#### [Task objective]
Each line in the data holding "Datenschutzbestimmungen" should be listed.

-------- Data for the task --------

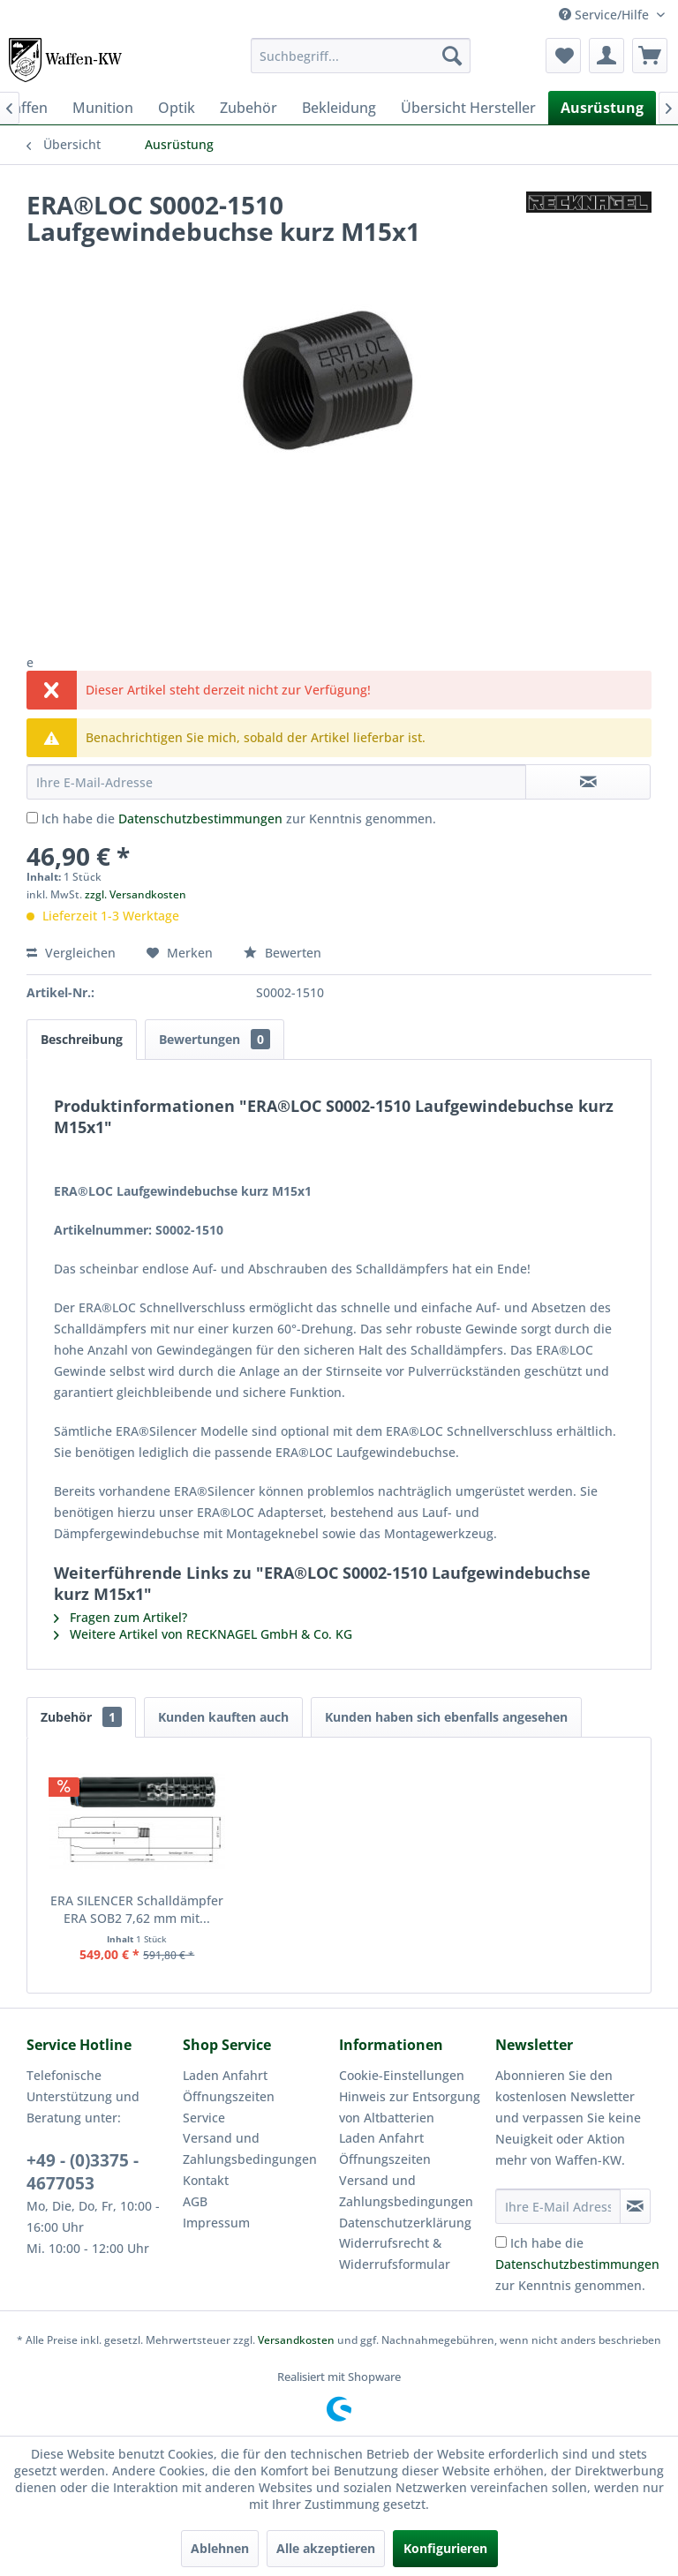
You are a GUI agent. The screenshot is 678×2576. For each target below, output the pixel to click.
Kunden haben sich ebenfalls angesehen (446, 1717)
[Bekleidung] (339, 107)
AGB (195, 2201)
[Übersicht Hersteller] (468, 107)
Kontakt (206, 2180)
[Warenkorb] (649, 55)
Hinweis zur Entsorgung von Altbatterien (409, 2107)
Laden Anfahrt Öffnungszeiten (229, 2086)
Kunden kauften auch (223, 1717)
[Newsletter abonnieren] (635, 2206)
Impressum (216, 2222)
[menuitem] (361, 55)
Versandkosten (296, 2339)
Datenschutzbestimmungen (200, 818)
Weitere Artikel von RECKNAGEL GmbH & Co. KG (203, 1634)
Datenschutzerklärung (405, 2222)
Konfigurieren (445, 2548)
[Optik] (176, 107)
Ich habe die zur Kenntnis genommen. (238, 818)
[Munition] (103, 107)
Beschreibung (82, 1039)
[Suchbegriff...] (361, 55)
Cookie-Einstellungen (401, 2075)
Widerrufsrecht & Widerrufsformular (394, 2253)
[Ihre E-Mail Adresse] (558, 2206)
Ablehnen (220, 2548)
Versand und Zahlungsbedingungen (250, 2148)
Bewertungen (214, 1039)
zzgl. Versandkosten (135, 894)
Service (204, 2117)
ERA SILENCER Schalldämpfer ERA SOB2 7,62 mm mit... (136, 1909)
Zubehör (81, 1717)
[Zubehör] (248, 107)
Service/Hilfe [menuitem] (605, 14)
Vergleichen (71, 952)
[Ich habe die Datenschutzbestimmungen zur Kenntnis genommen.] (32, 817)
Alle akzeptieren (325, 2548)
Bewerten (282, 952)
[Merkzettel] (563, 55)
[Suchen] (452, 55)
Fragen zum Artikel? (120, 1617)
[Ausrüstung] (602, 107)
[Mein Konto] (606, 55)
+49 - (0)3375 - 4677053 (82, 2172)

--------

#### [Solved problem]
Datenschutzbestimmungen (200, 818)
[Ich habe die Datenschutzbestimmungen zur Kenntnis genommen.] (32, 817)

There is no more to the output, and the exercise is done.